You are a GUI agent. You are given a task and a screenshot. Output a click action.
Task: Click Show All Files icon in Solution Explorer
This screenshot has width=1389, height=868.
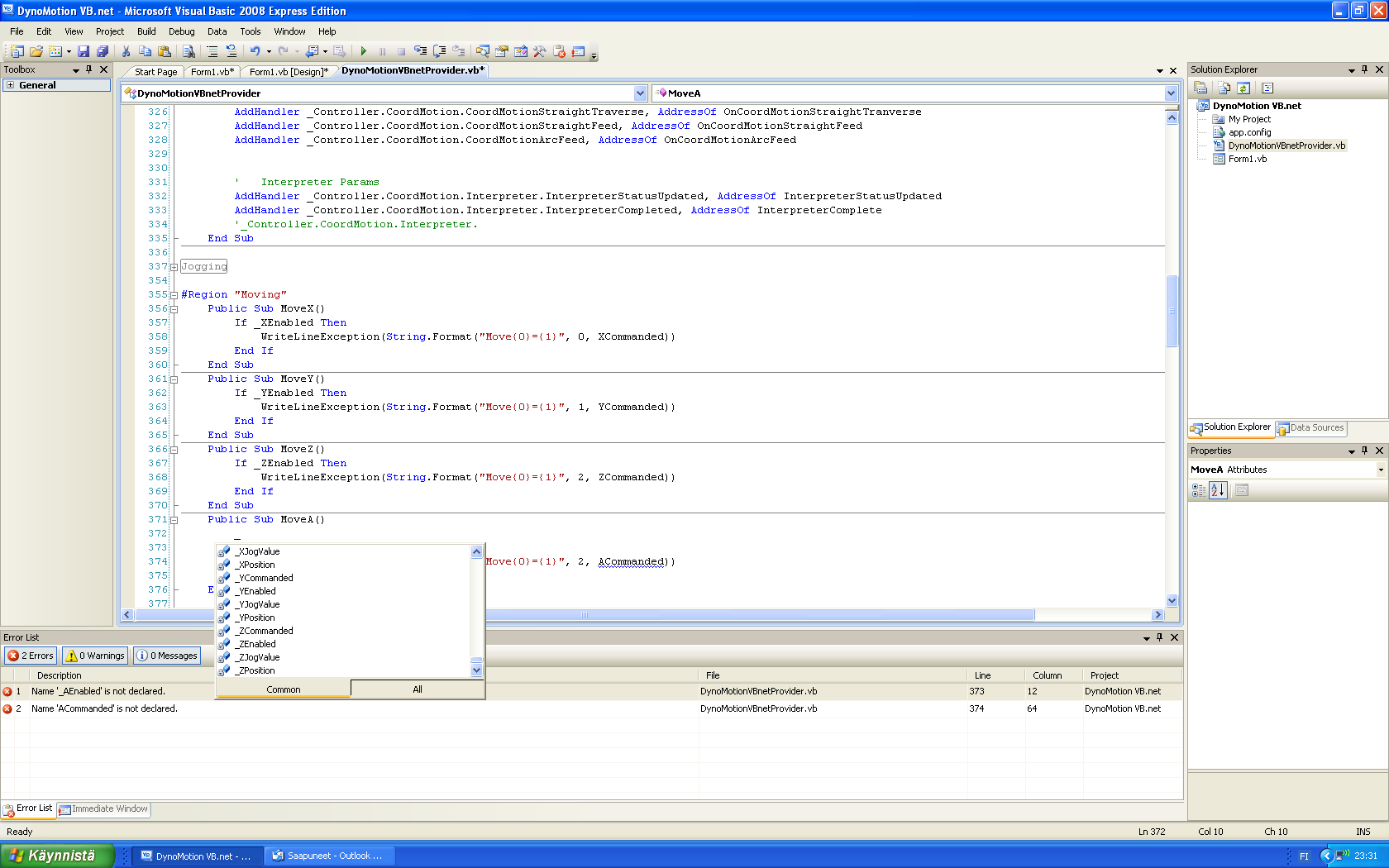(1224, 88)
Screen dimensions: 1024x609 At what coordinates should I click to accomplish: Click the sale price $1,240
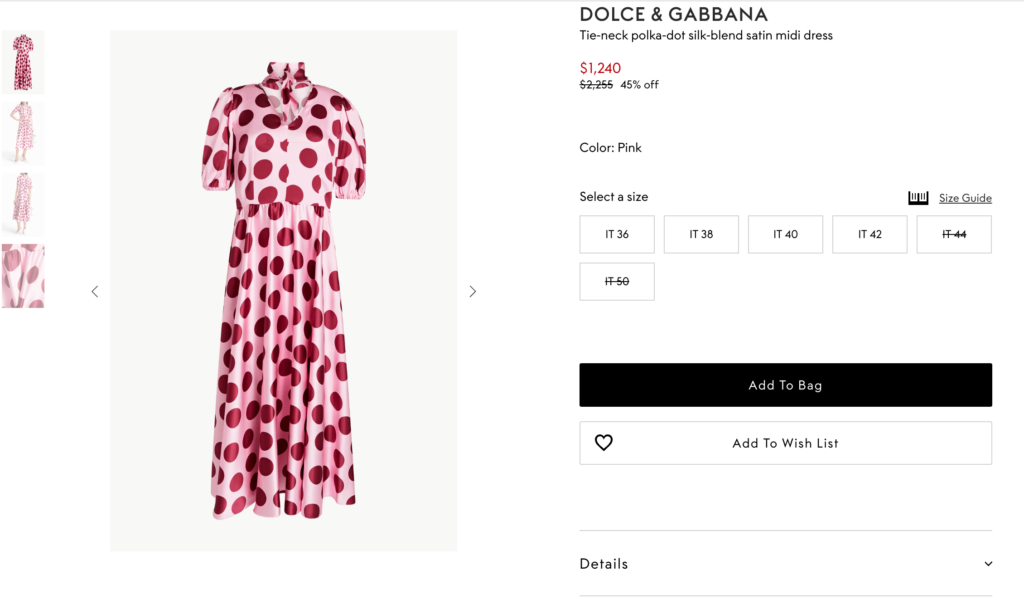tap(600, 68)
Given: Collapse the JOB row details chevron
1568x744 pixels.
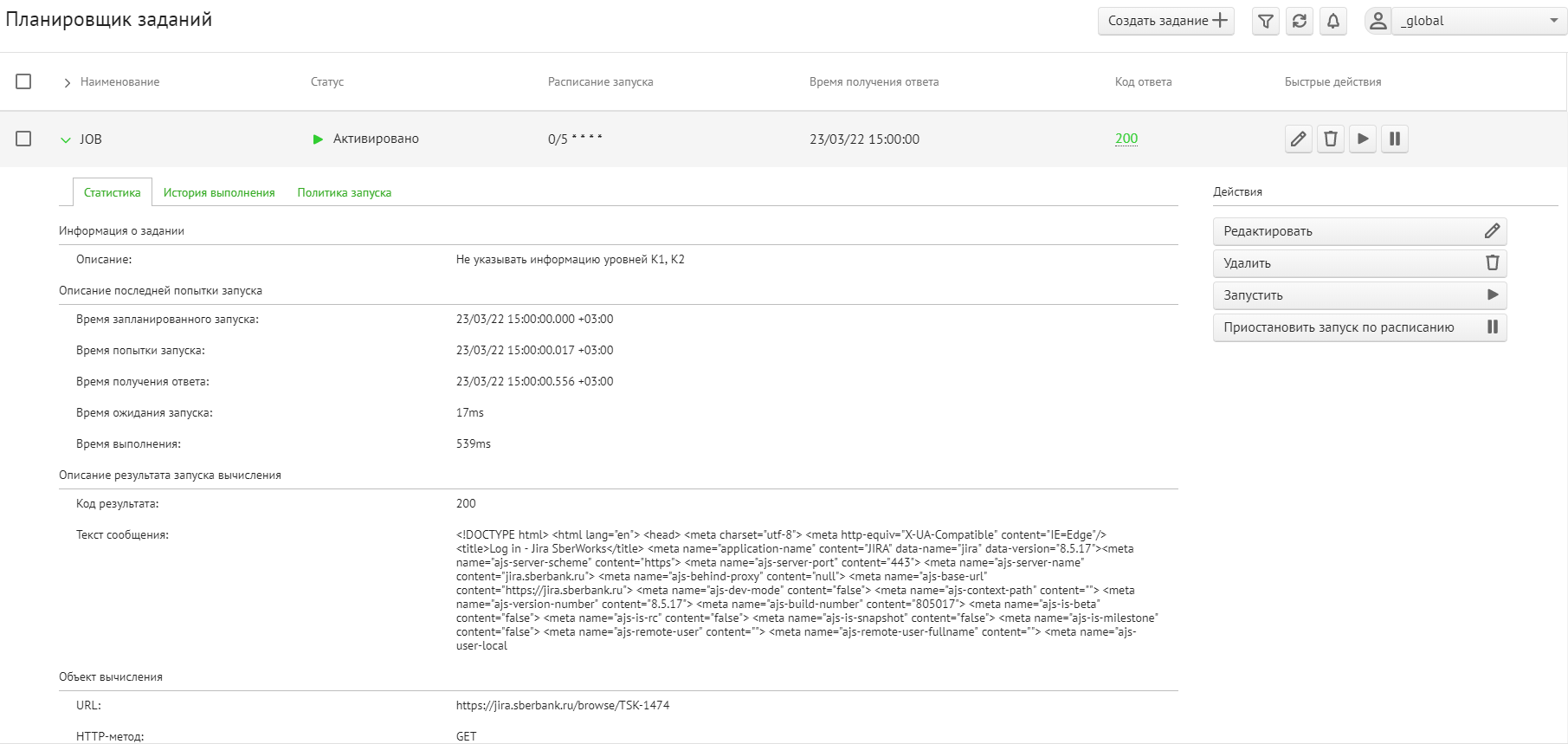Looking at the screenshot, I should [x=66, y=139].
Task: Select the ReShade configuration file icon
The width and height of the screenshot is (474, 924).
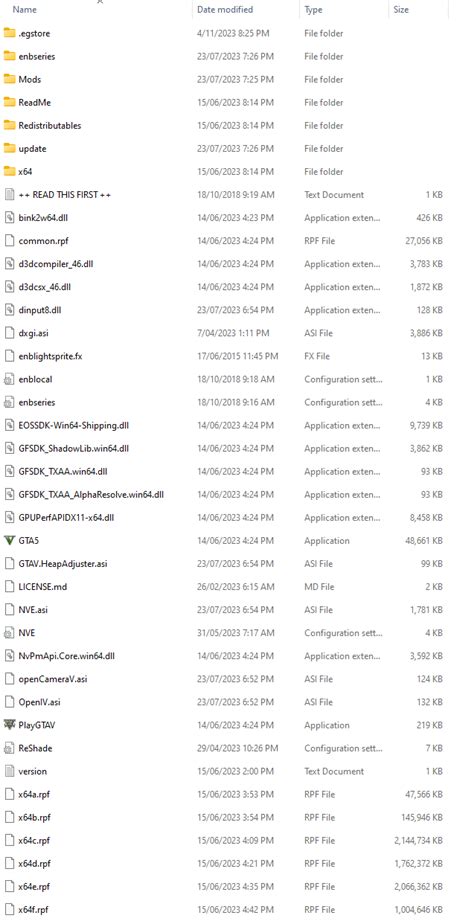Action: click(x=9, y=748)
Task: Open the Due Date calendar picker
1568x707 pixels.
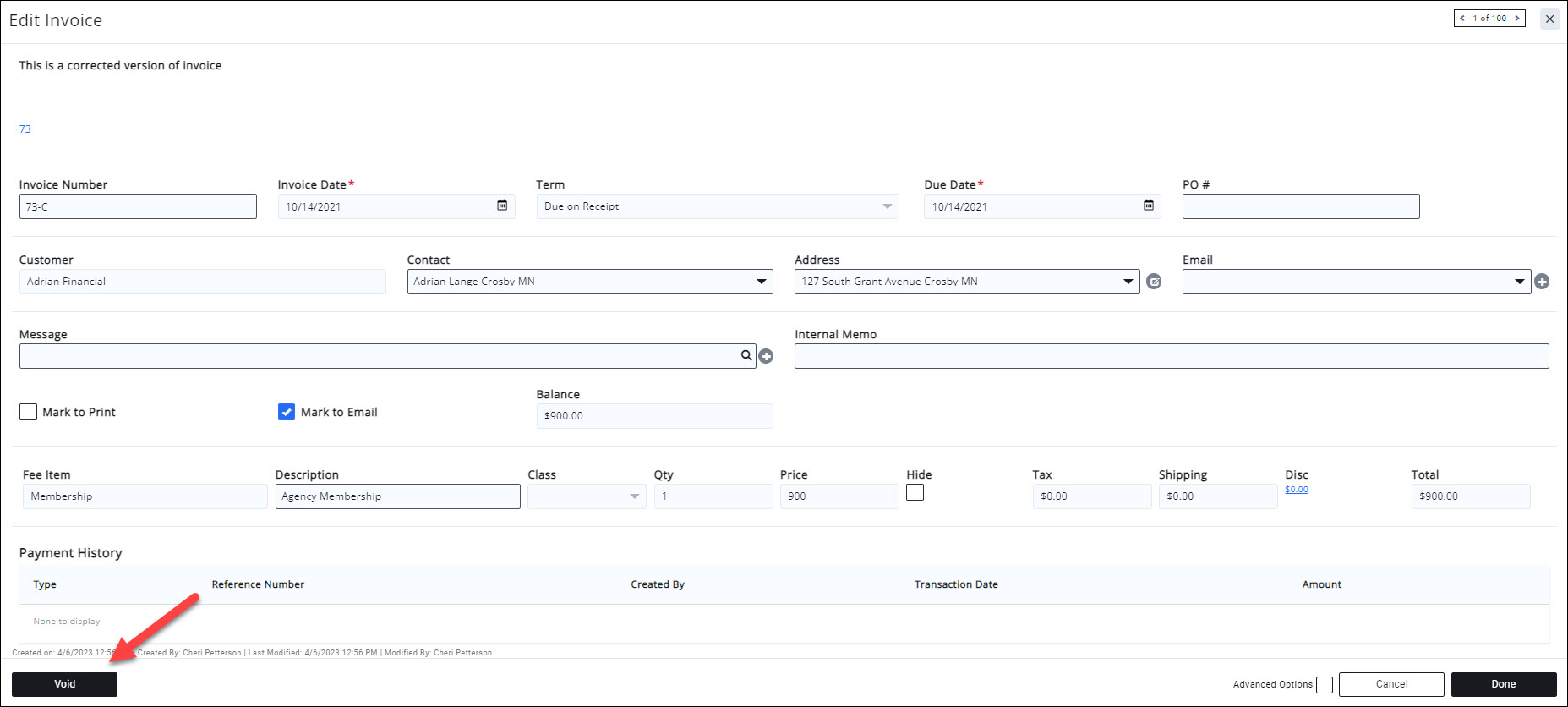Action: click(x=1149, y=206)
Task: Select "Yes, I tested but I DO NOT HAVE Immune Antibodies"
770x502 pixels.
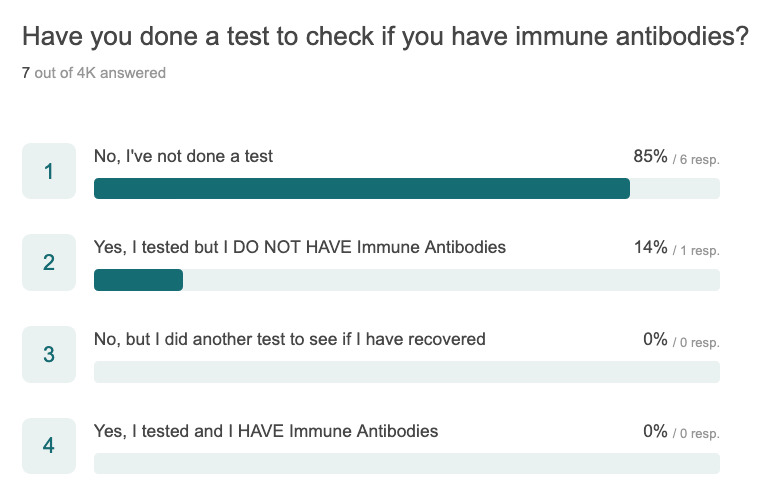Action: [300, 247]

## PROBLEM REQUIREMENTS
From the listing above, return every line that contains the word "Select".

## TASK RESULT
Task: Select the ReShade configuration file icon
Task: Select "Yes, I tested but I DO NOT HAVE Immune Antibodies"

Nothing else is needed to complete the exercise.